• [What to work on]:
Each line from the one containing "Instruction: Thumbs down" through the end of the records below must be repeated exactly, and no other line.

*** Opening of Exercise material ***

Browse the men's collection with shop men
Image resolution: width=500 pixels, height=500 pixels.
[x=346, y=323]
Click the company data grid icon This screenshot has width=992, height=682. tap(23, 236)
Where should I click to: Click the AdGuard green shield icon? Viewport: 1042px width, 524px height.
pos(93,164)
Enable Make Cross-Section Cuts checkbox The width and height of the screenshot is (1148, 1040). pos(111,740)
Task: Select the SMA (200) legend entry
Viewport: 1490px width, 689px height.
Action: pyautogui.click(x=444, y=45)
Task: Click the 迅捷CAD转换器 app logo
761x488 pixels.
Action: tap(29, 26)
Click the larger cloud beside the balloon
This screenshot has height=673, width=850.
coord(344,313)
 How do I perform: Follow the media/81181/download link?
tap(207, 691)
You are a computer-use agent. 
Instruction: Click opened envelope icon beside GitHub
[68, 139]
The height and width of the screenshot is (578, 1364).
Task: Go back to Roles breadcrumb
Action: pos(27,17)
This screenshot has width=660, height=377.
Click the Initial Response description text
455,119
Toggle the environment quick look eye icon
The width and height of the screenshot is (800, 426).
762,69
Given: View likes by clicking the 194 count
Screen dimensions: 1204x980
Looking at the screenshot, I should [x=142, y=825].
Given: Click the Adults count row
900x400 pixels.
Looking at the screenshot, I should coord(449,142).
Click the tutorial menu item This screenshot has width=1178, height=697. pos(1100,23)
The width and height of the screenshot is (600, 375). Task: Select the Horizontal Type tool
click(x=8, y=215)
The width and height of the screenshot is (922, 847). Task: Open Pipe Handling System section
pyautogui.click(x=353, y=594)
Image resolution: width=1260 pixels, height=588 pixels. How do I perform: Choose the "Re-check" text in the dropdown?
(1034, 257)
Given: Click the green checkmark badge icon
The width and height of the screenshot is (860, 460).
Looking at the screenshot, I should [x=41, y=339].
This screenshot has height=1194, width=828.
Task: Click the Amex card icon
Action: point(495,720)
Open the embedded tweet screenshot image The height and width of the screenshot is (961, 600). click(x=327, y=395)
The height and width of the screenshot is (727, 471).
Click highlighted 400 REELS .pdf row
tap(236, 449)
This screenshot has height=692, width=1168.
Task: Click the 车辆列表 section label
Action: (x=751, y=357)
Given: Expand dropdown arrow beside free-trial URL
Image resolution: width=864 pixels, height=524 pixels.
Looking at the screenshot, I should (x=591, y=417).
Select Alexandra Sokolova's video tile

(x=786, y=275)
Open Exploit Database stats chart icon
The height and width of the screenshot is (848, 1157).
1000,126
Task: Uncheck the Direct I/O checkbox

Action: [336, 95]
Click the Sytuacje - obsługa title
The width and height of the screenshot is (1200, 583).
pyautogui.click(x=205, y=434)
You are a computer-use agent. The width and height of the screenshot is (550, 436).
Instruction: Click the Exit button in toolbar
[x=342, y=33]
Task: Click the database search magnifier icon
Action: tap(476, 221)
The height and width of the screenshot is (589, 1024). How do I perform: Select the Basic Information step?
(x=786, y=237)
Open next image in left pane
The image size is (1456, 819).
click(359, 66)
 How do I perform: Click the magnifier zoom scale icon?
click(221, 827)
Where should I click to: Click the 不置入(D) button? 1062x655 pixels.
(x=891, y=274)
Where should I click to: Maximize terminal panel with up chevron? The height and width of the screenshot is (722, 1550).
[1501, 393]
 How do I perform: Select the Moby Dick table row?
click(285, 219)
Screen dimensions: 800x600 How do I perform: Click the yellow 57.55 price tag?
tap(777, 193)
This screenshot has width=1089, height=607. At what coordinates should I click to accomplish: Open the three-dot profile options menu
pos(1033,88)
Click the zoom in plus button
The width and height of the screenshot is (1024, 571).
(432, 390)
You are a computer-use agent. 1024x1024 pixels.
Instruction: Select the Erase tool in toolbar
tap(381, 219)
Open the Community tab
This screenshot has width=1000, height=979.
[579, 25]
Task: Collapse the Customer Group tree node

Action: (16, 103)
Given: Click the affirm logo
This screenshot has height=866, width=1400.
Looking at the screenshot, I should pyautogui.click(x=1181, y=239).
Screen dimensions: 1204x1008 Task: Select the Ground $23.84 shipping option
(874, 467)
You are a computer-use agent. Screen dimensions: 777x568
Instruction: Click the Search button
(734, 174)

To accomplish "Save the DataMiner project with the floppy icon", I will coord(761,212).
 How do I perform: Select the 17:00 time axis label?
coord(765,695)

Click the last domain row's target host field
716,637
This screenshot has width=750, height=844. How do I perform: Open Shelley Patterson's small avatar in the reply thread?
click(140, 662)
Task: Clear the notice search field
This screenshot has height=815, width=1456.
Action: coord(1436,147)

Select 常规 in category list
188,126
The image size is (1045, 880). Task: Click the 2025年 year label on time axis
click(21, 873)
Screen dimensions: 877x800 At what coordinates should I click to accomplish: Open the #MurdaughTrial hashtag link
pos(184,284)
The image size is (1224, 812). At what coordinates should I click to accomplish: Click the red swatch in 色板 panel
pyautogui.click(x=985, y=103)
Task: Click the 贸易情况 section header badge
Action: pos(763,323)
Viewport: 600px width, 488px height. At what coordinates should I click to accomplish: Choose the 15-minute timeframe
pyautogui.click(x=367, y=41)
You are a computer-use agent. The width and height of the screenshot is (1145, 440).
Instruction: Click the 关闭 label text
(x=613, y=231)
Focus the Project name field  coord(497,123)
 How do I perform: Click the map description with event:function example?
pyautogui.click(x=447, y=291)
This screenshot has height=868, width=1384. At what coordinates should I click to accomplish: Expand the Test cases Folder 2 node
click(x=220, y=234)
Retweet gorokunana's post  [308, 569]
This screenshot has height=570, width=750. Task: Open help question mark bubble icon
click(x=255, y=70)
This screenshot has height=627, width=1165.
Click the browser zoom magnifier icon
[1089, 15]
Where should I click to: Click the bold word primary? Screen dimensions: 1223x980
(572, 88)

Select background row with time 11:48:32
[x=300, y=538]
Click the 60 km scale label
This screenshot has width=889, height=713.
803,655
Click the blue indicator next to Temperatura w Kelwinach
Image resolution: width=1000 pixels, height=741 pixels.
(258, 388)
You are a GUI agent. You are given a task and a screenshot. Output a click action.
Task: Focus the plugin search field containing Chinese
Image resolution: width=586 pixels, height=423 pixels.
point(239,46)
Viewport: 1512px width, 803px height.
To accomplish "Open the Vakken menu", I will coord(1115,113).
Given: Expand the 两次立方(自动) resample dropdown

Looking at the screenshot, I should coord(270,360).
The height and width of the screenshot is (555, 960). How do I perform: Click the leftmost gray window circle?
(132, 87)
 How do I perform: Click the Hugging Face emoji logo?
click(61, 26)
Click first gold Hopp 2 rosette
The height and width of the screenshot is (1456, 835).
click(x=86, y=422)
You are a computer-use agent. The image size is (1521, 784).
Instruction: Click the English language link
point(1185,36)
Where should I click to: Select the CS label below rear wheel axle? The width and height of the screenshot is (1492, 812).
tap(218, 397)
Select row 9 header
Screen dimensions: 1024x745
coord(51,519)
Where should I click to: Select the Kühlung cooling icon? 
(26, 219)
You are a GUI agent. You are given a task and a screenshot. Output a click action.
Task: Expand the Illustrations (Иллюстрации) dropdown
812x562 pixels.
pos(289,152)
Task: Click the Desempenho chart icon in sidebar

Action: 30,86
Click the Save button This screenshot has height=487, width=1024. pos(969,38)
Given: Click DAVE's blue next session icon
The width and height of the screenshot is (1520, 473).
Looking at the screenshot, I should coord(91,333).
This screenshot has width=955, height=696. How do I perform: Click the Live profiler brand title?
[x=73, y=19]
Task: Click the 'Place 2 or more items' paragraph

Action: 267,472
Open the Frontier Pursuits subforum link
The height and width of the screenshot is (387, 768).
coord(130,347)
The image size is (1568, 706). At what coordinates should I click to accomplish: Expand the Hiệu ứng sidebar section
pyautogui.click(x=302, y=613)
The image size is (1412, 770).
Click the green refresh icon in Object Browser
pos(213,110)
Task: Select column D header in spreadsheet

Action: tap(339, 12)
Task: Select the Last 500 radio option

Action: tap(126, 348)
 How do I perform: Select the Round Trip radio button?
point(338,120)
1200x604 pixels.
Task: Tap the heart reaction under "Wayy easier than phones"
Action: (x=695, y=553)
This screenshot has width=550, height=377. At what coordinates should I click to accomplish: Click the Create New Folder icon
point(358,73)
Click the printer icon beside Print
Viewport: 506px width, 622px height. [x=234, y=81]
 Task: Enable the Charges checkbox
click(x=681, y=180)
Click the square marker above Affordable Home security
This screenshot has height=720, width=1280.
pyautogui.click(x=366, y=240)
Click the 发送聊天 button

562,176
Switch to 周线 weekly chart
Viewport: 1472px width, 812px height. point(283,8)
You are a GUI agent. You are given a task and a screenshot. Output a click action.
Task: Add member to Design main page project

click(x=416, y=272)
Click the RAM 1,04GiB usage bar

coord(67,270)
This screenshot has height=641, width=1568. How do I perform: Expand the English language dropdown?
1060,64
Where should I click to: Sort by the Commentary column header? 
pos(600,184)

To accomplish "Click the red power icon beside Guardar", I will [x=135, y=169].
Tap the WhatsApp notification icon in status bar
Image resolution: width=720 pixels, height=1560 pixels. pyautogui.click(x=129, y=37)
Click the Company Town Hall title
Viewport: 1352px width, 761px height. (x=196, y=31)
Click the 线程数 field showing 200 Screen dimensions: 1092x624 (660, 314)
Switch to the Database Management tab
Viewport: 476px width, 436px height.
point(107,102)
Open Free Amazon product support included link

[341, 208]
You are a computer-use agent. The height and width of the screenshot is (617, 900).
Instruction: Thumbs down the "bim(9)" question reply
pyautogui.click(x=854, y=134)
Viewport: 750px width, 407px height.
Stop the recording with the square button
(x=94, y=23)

*** Close of Exercise material ***

• [Written response]:
Instruction: Thumbs down the "bim(9)" question reply
pyautogui.click(x=854, y=134)
Viewport: 750px width, 407px height.
Stop the recording with the square button
(x=94, y=23)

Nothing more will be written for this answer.